This time a telecommunications firm, Turkcell, has slammed a $4.2 billion suit on the company over a disputed Iranian mobile phone licence.
Turkcell first sued MTN in a U.S. court in 2012, alleging the company used bribery and wrongful influence to win a lucrative Iranian licence that was originally awarded to it.
But it had to drop the suit in 2013 after the U.S. Supreme Court ruling in a separate case made it clear that U.S. courts would not have jurisdiction in a claim involving two foreign firms in an overseas dispute.
However, in 2016, Turkcell filed another case in South Africa, where the case has been stuck in procedural wrangling since.
But MTN had claimed in a defence that Turkcell’s claim is opportunistic, an abuse of the process of court, baseless and without merit.

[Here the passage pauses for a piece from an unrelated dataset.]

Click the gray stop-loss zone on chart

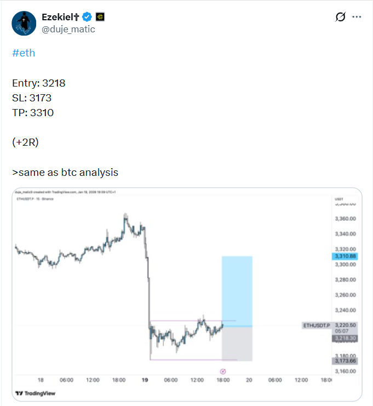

Recall that MTN obtained the licence in Iran in 2005 and maintains that Turkcell missed out because it did not comply with an Iranian rule that caps the shareholding in the licence at 49 per cent.
Iran is MTN’s third largest market out of the 22 countries the company operates in.
MTN previously appointed a retired British judge to lead an external investigation into Turkcell’s allegations. That probe dismissed the accusations as “a fabric of lies, distortions and inventions. Turkcell was not immediately available to comment.